▶ _提供された抜粋_
+ + + +

2024年12月11日 | 暴走する都教委と闘う仲間たち

 ◆ 〝君が代〟強制通達出した横山元都教育長
   生徒・教員苦しめ叙勲・叙位 (週刊新社会)

教育ジャーナリスト 永野厚男

 2003年10月に卒業・入学式等で、「服従しなければ懲戒処分」と教職員を脅迫し、〝君が代〟起立強制を強化する10・23通達(通知より強力な命令・示達(じたつ)の意)を発出し、都立工芸高校を04年3月に卒業した当時の生徒が「怖いと感じた」と証言するほど、戒厳令下のような式に変質させた東京都教育委員会の横山洋吉教育長(当時)。
 その横山氏が23年2月6日、81歳の誕生日目前に病死した後、「死去後、都教委総務部総務課が死亡叙位候補者として都庁関係局を通じて総務省に推薦し、〝栄典〟の一種である叙位正五位に叙された」という事実が、都民が提出した請願書の質問への回答で明らかになった。

+ + + +

▶ _データ抜粋_
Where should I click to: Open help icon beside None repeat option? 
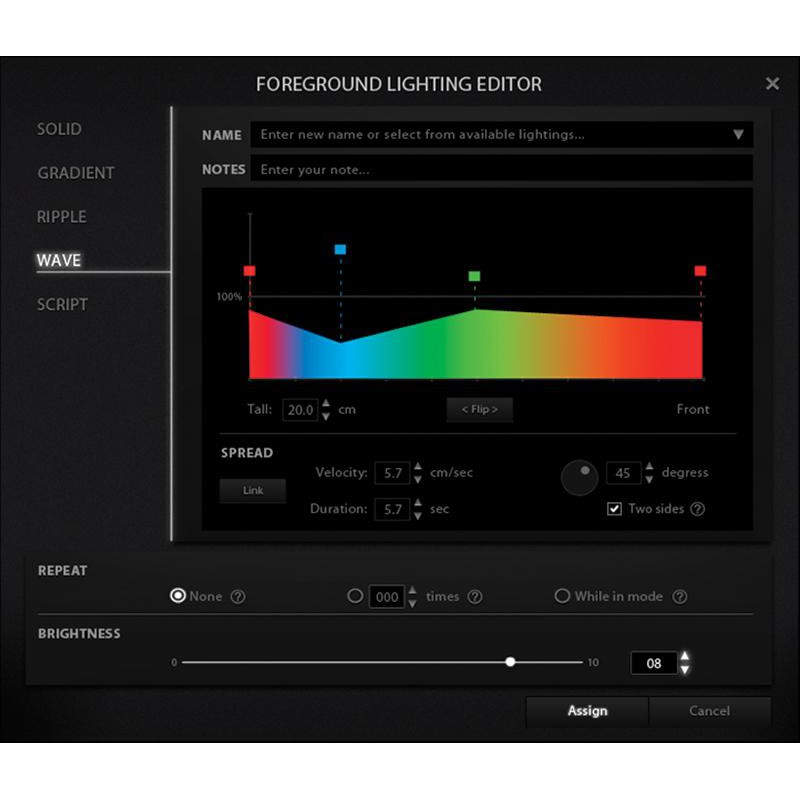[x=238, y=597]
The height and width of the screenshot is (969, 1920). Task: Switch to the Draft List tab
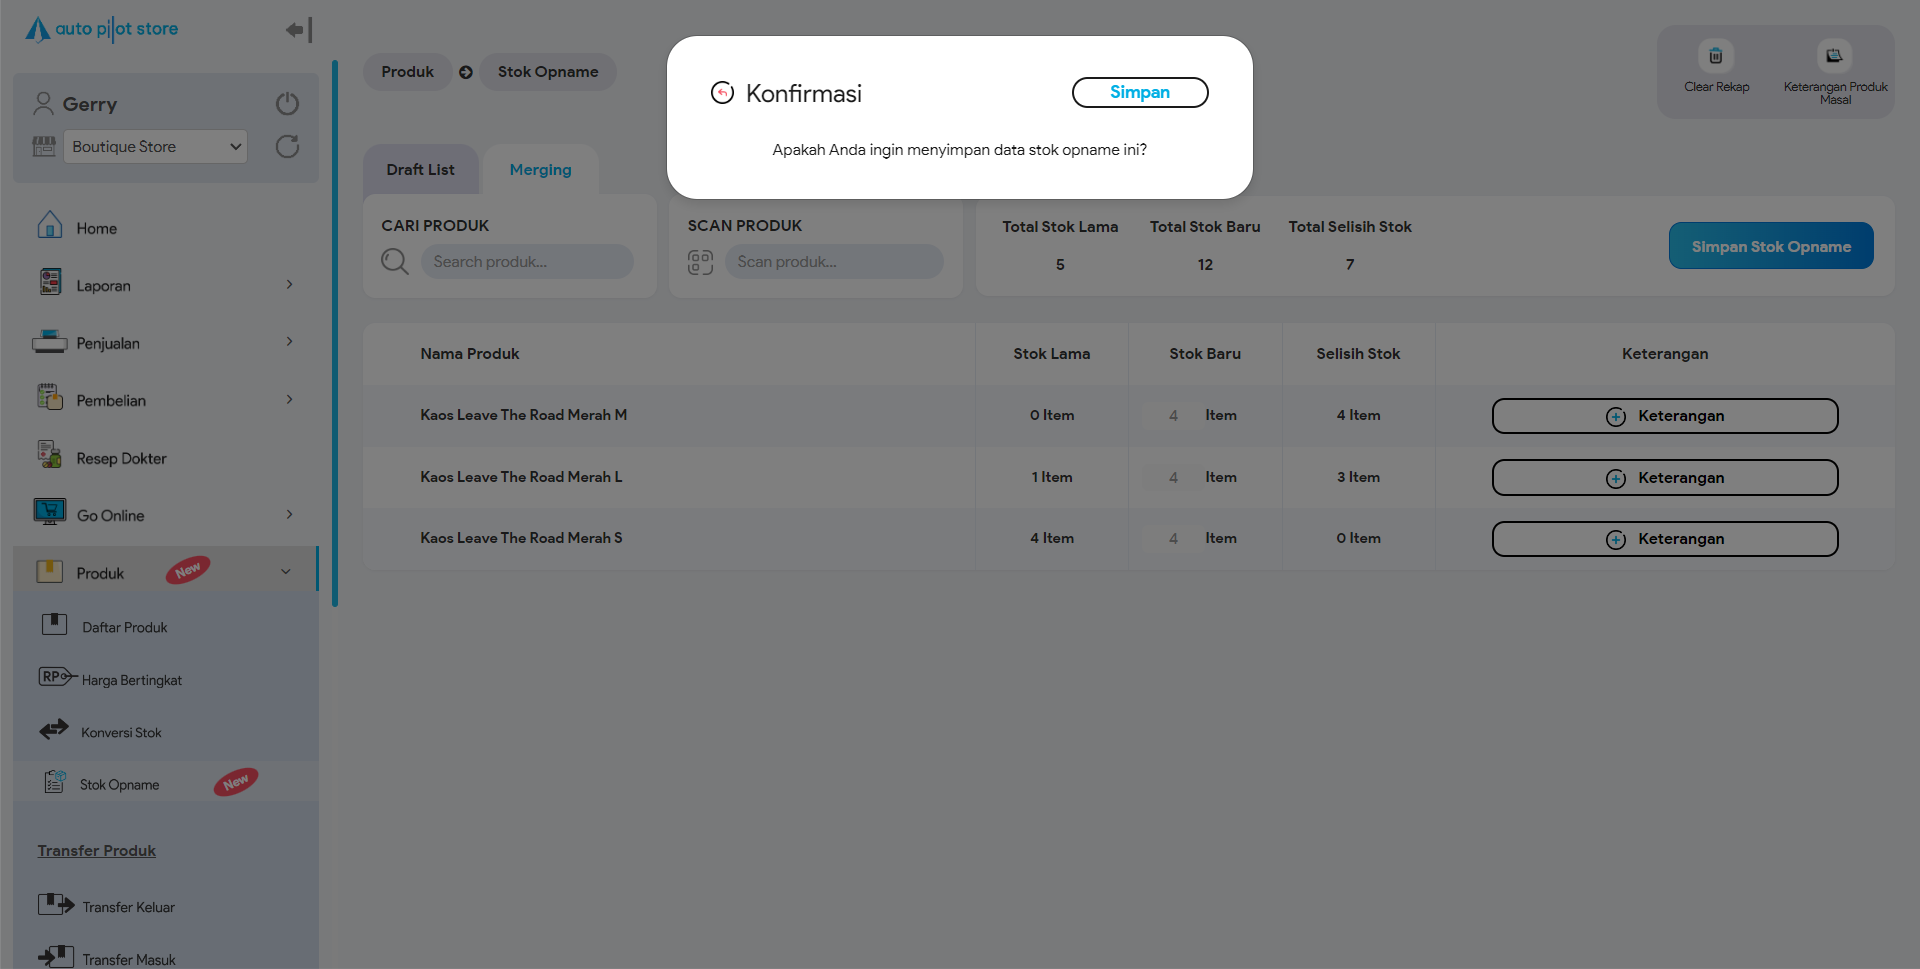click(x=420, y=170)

+ + + +

▶ _以下を完成_
1) 横山元都教育長の叙位に関する記事から、日付または年月をすべて挙げてください。
2) 横山元都教育長の叙位に関する記事で、横山氏の死後に叙された位階は何ですか。
3) 横山元都教育長の叙位に関する記事を、最後の文の直後から書き継いでください。

▶ _順番どおりの出力_
1) 2024年12月11日、2003年10月、04年3月、23年2月6日

2) 正五位

3)
 99年の国旗国歌法審議当時、小渕恵三首相は「国民に対して強制することはない。国旗国歌を児童生徒の内心にまで立ち至って強制しようとする趣旨のものでなく、あくまでも教育指導上の課題として指導を進めていくことを意味するものでございます」等、答弁していた。

 ◆ 「強制しない」との政府答弁否定

 だが、03年4月10日の都教委定例会では「あなたたちの腰が引けているように思ったのです。官僚のきれいな説明に過ぎないような気がしますね」等の放言が飛び交ったあと、横山氏は「そもそも国旗国歌については強制しないという(前出の)政府答弁から始まっている混乱なのです」と、憲法第19・20条の思想・良心・信教の自由にギリギリ配慮する趣旨の、政府答弁にすら反発。教育基本法第14条の教育の政治的中立性に違反し、かつ憲法第99条で憲法尊重擁護義務を課せられている公務員にあるまじき発言をしていた。
 なお横山氏の発言を受け、鳥海巌教育委員も「だから政府答弁が間違っているのです」と主張した上、〝君が代〟強制に反対する教職員を「がん細胞」にたとえ、「徹底的にやる(撲滅する)」と差別・敵視する放言をした。だが横山氏は事務局トップとして注意もせず、鳥海氏の差別発言は議事録に残った。

 ◆ 栄典は国家に忠実な証しか

 冒頭の都立工芸高校生の証言は、通達直後の04年3月の卒業式での〝君が代〟不起立で、定年退職後の再雇用を〝雇い止め〟にされた都立高校元教諭10人が、撤回を求めた訴訟の証人尋問(08年12月17日、東京高裁・宗宮(そうみや)英俊裁判長)でのもの。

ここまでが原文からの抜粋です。